There was a litter box disaster here at Casa Moxie today. If I had a color coded Homeland Litterbox Security Advisory System today would have been RED or severe. Typically my little critters crap just after they eat in the morning. They pee at will, I've never actually seen them pee, except for the time I caught Bentley using the toilet seven years ago. He had poor aim and sprinkled so I keep the lids down.
It's no secret that there are 24 hours in each and every day. Everyone knows that cats sleep a lot, often 20 hours a day and that they are inherently clean animals. I'm embarrassed to admit all this, of course but if I can't spill my guts here then where can I?
So this afternoon both little vermin were sleeping on my desk chair. I figured that this would be an opportune time to change the cat litter. I tiptoed out of the office and downstairs to the little bathroom dedicated to their privacy, comfort and craptastic needs.

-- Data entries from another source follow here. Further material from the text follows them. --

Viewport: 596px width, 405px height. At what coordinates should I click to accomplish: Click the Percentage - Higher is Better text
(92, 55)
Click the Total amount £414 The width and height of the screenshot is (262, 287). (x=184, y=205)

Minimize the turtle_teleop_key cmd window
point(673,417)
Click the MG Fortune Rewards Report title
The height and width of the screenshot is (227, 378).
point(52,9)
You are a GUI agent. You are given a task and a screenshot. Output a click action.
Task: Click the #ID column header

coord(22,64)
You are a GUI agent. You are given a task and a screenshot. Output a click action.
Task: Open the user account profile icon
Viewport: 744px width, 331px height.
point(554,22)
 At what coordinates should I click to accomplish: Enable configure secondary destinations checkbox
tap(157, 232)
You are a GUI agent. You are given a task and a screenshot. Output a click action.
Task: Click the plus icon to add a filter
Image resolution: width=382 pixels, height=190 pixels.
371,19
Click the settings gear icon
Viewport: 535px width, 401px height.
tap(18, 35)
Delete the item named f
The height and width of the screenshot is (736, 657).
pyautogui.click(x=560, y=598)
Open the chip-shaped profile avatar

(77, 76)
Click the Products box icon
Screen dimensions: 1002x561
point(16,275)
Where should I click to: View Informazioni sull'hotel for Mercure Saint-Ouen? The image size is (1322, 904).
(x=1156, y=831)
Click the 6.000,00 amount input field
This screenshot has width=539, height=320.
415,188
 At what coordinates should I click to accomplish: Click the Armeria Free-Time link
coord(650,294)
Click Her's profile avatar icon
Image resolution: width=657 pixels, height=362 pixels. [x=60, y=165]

There is a whole process involved in my litter box changing; the first and most important step is the surgical mask. I ran out and can't afford more so I tie a scarf around my nose and mouth region instead. I then enter the critter's inner sanctum, lift the box lid and pull the drawstrings on the liner. No sooner have I done this when I feel Bentley rubbing up against my ankles. And before I can place the bag of ungodly stink outside the back door Phoebe appears and starts giving me hell. These guys sleep 20 hours a day and I have never seen them awake at this particular hour of the afternoon. Sensing their urgency I grab a new liner and make the mistake of first spraying the box with Lysol. Those few critical seconds cost me.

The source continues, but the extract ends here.